[Word and element pointing entries]
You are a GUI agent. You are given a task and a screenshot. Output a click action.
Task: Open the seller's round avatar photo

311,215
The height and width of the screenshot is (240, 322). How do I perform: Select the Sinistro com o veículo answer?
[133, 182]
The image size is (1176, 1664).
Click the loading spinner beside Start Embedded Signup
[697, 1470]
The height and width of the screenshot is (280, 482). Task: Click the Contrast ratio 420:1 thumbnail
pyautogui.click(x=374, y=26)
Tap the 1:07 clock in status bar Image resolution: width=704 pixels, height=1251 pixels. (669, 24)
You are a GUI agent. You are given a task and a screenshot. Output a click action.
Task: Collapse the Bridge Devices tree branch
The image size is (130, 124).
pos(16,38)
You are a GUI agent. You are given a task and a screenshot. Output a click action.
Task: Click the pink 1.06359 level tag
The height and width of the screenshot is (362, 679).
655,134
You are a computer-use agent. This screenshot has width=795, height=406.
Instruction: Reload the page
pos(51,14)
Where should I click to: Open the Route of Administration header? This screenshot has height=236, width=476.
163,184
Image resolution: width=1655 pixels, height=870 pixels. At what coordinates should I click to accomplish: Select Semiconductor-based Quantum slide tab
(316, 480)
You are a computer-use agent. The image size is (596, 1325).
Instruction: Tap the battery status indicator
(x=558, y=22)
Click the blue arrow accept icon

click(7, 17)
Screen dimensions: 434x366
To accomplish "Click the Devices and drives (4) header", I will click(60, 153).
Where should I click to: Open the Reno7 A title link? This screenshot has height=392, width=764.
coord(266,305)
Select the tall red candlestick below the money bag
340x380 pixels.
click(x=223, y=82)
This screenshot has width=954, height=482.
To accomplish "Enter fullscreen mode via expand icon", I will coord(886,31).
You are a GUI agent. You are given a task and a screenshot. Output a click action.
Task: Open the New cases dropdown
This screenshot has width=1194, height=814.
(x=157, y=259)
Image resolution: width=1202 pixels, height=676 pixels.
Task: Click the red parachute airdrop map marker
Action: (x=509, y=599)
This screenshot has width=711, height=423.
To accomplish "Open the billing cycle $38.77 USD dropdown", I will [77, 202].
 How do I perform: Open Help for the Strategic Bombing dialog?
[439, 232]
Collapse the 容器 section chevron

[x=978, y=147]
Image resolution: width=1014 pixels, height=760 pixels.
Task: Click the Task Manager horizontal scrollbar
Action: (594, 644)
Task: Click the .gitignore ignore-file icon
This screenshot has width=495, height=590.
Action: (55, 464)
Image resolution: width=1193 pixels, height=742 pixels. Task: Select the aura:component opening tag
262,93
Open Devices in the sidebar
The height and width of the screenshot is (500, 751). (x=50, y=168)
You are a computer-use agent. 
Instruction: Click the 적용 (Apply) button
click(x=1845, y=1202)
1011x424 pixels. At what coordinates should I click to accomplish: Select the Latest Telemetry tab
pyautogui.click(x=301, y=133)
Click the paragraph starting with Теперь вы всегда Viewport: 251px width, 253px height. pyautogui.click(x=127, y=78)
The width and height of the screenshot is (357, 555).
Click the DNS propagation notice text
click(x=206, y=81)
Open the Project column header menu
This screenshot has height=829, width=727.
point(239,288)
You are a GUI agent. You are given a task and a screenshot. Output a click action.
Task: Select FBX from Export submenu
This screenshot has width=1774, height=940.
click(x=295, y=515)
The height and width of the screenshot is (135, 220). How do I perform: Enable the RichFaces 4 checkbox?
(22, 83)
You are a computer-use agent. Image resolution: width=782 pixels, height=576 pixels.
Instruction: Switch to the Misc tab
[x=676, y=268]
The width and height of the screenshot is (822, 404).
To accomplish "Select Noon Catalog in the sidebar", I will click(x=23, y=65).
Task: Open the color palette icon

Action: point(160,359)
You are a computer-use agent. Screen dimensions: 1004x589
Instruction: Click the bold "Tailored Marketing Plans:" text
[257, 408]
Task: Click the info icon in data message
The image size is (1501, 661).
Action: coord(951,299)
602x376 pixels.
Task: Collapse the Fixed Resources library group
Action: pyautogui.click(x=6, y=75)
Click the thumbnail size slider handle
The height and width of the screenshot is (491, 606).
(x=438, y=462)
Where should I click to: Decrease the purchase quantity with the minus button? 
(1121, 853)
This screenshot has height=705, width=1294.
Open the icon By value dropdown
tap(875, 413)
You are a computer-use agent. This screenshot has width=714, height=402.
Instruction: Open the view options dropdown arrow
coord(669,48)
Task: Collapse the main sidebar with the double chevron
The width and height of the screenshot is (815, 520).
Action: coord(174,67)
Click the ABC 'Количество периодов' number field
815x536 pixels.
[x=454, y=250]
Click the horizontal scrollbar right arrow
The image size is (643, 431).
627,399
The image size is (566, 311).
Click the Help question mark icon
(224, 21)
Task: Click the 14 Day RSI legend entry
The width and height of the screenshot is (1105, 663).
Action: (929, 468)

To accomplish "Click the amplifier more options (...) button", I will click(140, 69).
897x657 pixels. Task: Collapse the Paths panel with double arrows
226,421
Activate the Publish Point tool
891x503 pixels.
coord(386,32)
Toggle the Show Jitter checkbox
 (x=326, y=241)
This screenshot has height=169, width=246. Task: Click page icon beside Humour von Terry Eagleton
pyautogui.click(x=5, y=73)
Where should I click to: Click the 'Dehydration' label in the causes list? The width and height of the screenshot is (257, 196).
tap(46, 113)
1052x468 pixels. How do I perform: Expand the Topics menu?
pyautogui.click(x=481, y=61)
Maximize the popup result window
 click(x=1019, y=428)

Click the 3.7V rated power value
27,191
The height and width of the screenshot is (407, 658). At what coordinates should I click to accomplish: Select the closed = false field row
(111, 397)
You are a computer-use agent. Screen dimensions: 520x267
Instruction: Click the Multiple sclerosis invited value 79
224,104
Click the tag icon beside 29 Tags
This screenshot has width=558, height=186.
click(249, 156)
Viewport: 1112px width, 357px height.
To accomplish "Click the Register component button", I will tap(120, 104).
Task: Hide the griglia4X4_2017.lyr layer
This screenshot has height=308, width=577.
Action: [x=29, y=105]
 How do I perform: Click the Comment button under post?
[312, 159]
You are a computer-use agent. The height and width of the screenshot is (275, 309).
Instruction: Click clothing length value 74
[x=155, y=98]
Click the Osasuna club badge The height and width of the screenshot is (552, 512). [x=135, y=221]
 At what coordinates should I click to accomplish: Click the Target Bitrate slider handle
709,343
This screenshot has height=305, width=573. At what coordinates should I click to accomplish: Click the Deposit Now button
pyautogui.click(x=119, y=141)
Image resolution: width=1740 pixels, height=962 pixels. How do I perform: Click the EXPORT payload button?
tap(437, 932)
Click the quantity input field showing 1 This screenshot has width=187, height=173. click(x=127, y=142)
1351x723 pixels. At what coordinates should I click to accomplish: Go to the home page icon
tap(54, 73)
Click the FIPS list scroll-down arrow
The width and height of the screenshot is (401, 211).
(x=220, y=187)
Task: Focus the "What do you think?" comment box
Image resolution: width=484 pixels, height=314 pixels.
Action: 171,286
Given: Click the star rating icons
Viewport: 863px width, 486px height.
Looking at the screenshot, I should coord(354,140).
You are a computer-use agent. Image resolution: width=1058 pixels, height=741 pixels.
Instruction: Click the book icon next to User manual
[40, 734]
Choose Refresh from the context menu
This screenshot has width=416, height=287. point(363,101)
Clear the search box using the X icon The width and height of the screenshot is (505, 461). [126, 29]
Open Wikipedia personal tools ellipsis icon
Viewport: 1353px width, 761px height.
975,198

**Given request**
Could you copy out the data exactly, everything from the line containing "Click the blue arrow accept icon" down to the line containing "Action: (55, 464)"?

**Response to the exercise**
Click the blue arrow accept icon

click(7, 17)
Screen dimensions: 434x366
To accomplish "Click the Devices and drives (4) header", I will click(60, 153).
Where should I click to: Open the Reno7 A title link? This screenshot has height=392, width=764.
coord(266,305)
Select the tall red candlestick below the money bag
340x380 pixels.
click(x=223, y=82)
This screenshot has width=954, height=482.
To accomplish "Enter fullscreen mode via expand icon", I will coord(886,31).
You are a GUI agent. You are given a task and a screenshot. Output a click action.
Task: Open the New cases dropdown
This screenshot has width=1194, height=814.
(x=157, y=259)
Image resolution: width=1202 pixels, height=676 pixels.
Task: Click the red parachute airdrop map marker
Action: (x=509, y=599)
This screenshot has width=711, height=423.
To accomplish "Open the billing cycle $38.77 USD dropdown", I will [77, 202].
 How do I perform: Open Help for the Strategic Bombing dialog?
[439, 232]
Collapse the 容器 section chevron

[x=978, y=147]
Image resolution: width=1014 pixels, height=760 pixels.
Task: Click the Task Manager horizontal scrollbar
Action: (594, 644)
Task: Click the .gitignore ignore-file icon
This screenshot has width=495, height=590.
Action: (55, 464)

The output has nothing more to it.